Fit the wastewaster informed model

Here we will use MCMC settings with 500 warmup iterations and 750 sampling iterations, with settings for the maximum treedepth (referred to as max_treedepth) of 12 and an acceptance probability (referred to as adapt_delta) of 0.95. This matches the production-level settings specified in src/write_config.R.
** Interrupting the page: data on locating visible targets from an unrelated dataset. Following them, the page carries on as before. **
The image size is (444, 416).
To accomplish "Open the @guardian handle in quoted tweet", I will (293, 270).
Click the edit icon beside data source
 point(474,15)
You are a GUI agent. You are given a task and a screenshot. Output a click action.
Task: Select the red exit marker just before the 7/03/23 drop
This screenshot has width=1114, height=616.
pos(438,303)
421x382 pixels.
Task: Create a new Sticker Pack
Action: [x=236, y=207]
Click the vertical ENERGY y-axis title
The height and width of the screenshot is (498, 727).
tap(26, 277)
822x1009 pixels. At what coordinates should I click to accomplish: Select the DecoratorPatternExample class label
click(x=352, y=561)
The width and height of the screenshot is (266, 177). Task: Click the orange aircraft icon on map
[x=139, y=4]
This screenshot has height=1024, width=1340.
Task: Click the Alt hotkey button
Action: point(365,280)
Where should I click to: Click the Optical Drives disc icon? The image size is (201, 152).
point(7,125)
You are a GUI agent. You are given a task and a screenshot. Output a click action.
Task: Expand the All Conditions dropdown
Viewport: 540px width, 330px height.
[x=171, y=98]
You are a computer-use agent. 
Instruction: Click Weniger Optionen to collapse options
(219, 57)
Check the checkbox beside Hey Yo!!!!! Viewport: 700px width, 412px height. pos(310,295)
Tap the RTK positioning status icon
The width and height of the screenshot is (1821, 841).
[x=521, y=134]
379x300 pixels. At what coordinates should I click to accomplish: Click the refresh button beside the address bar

fit_dynamic_rt <- model$sample(
  data = stan_data,
  seed = 123,
  init = init_fun,
  iter_sampling = 500,
  iter_warmup = 750,
  max_treedepth = 12,
  chains = 4,
  parallel_chains = 4
)

## Running MCMC with 4 parallel chains...
## 
## Chain 1 Iteration:    1 / 1250 [  0%]  (Warmup)

## Chain 2 Iteration:    1 / 1250 [  0%]  (Warmup)

## Chain 3 Iteration:    1 / 1250 [  0%]  (Warmup)

## Chain 4 Iteration:    1 / 1250 [  0%]  (Warmup)

## Chain 2 Iteration:  100 / 1250 [  8%]  (Warmup) 
## Chain 2 Iteration:  200 / 1250 [ 16%]  (Warmup) 
## Chain 3 Iteration:  100 / 1250 [  8%]  (Warmup)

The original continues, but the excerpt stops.